▶ _THE TASK_: Omit all pictures. Quote only the lines from the one with "Where should I" through the end of the material below.

▶ _INPUT_:

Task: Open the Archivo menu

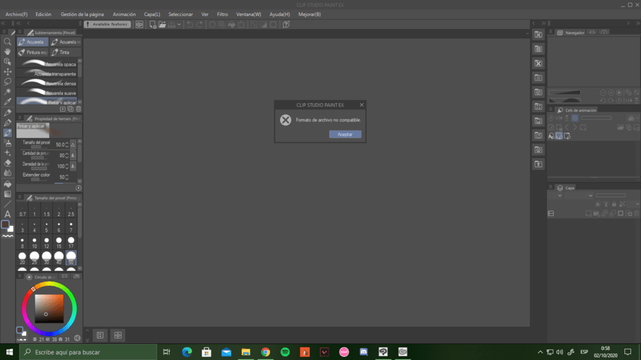Action: (16, 14)
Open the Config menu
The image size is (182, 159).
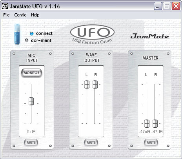[x=20, y=15]
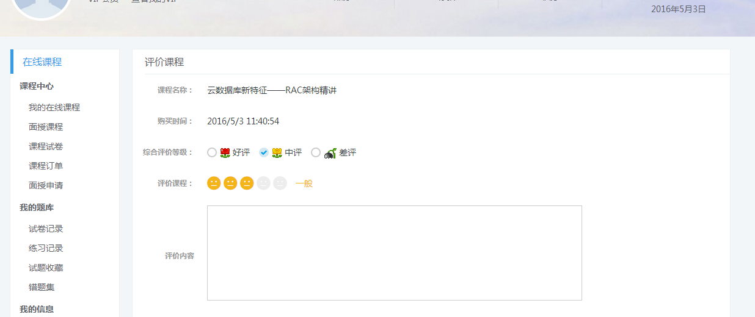Viewport: 755px width, 317px height.
Task: Click the yellow flower 中评 icon
Action: 277,152
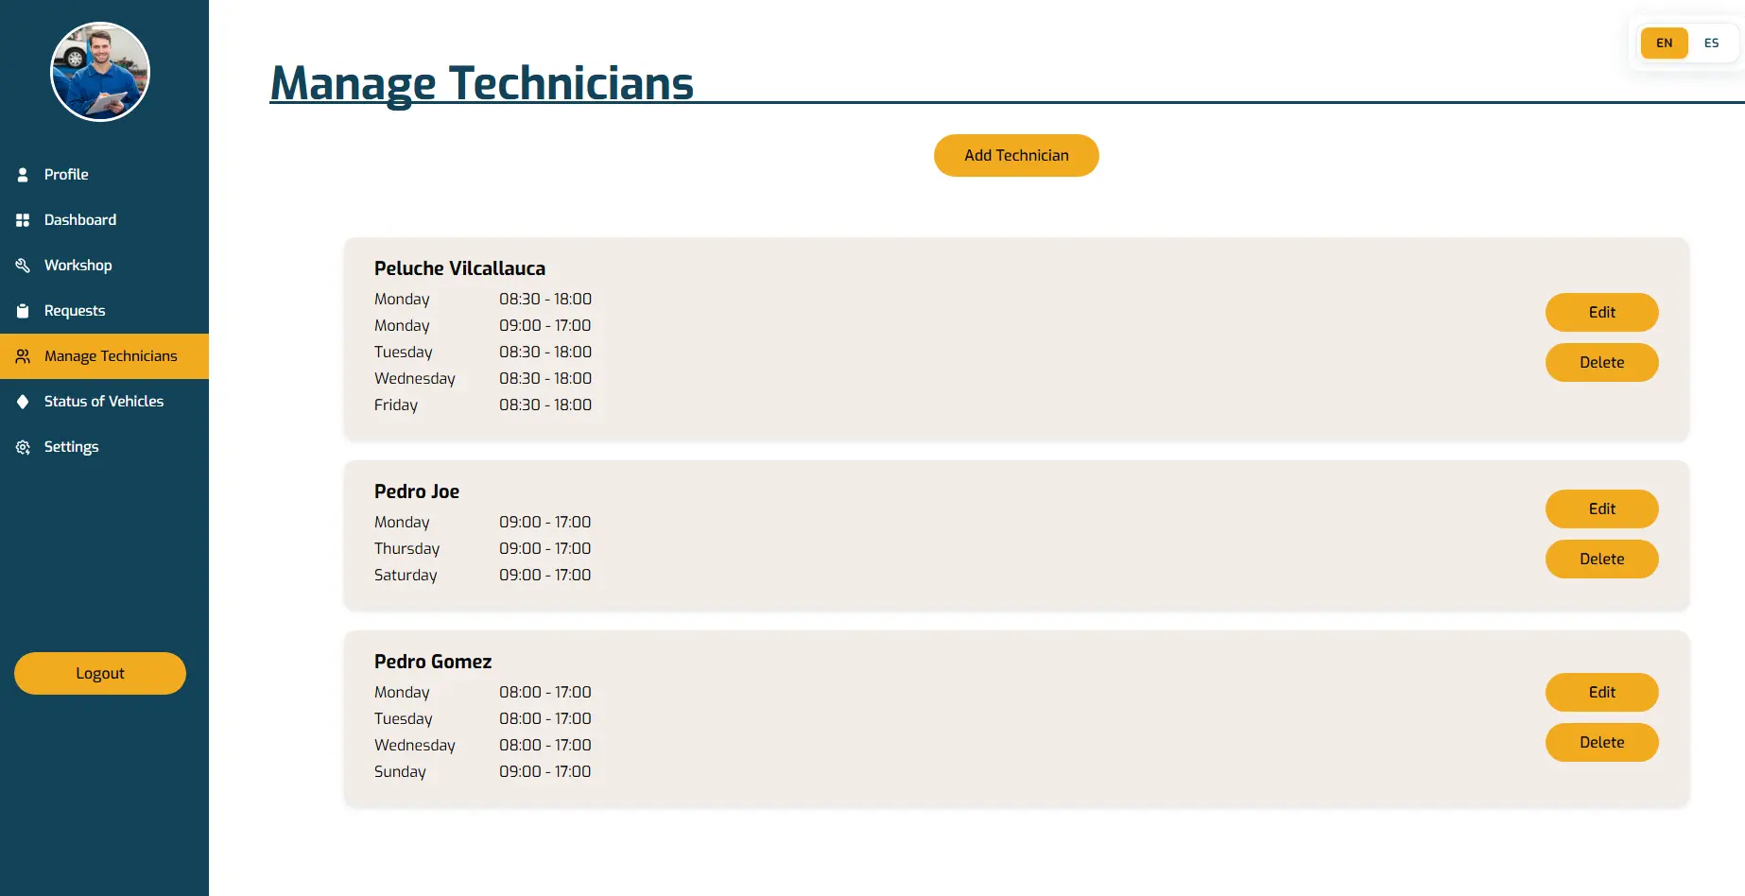Click the Requests clipboard icon
This screenshot has width=1745, height=896.
(23, 311)
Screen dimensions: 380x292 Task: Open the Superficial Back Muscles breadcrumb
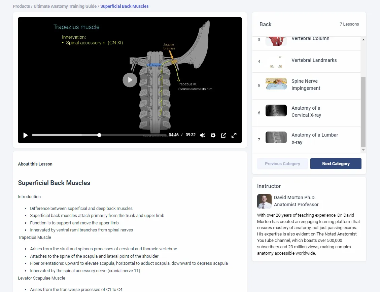124,6
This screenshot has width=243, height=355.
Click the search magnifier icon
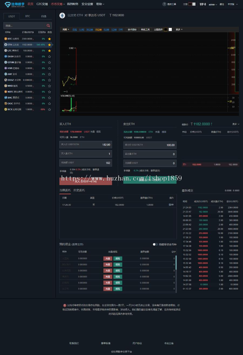tap(48, 26)
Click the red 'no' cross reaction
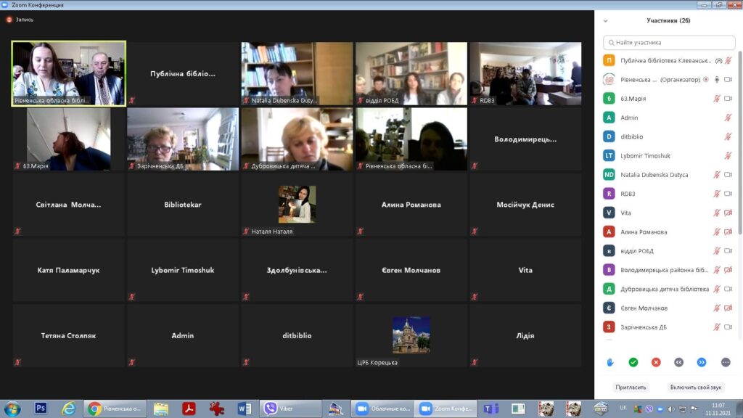 656,362
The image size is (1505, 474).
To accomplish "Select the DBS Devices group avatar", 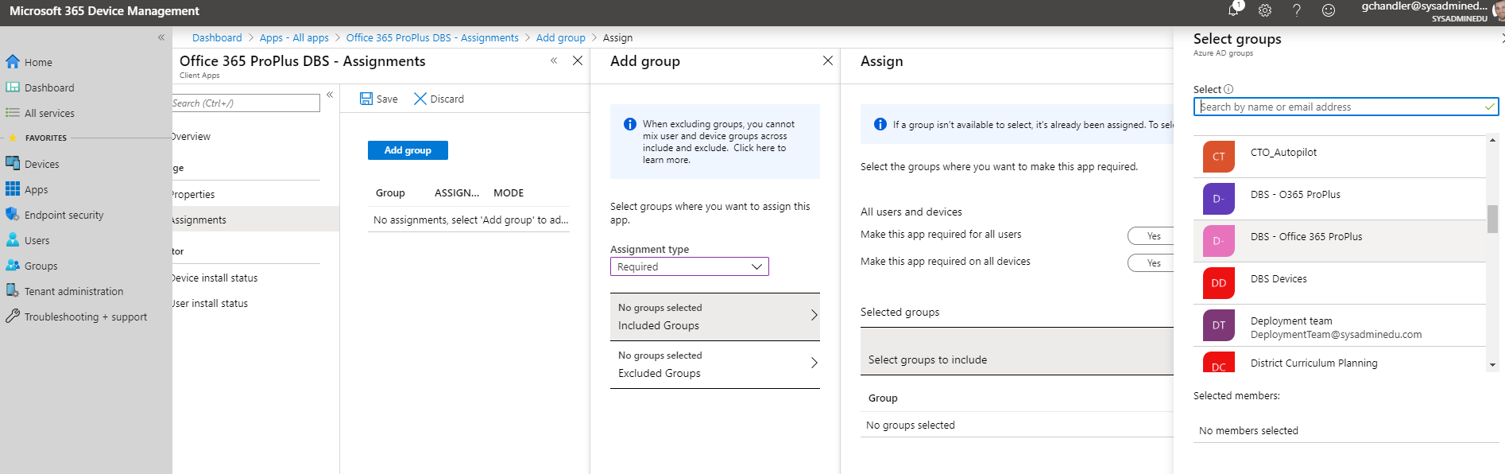I will point(1218,283).
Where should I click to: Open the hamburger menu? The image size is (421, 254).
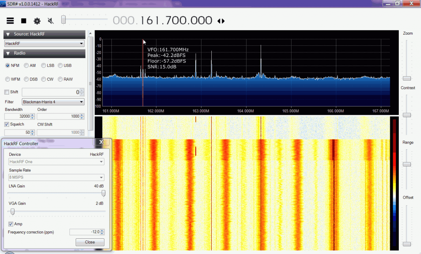10,20
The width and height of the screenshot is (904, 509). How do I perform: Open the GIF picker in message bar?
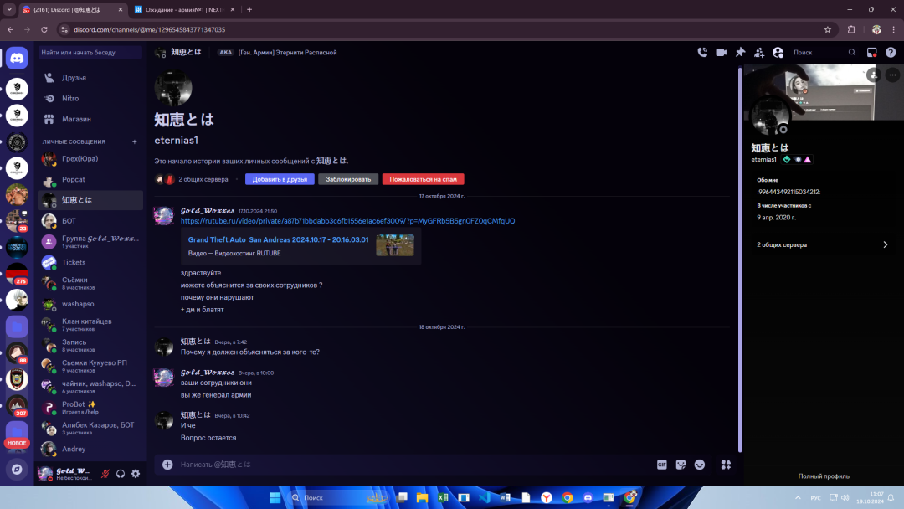click(662, 465)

▶ _SOLVED EXERCISE_:
Where should I click to: Open the hamburger menu? The image size is (421, 254).
10,20
The width and height of the screenshot is (904, 509). How do I perform: Open the GIF picker in message bar?
click(662, 465)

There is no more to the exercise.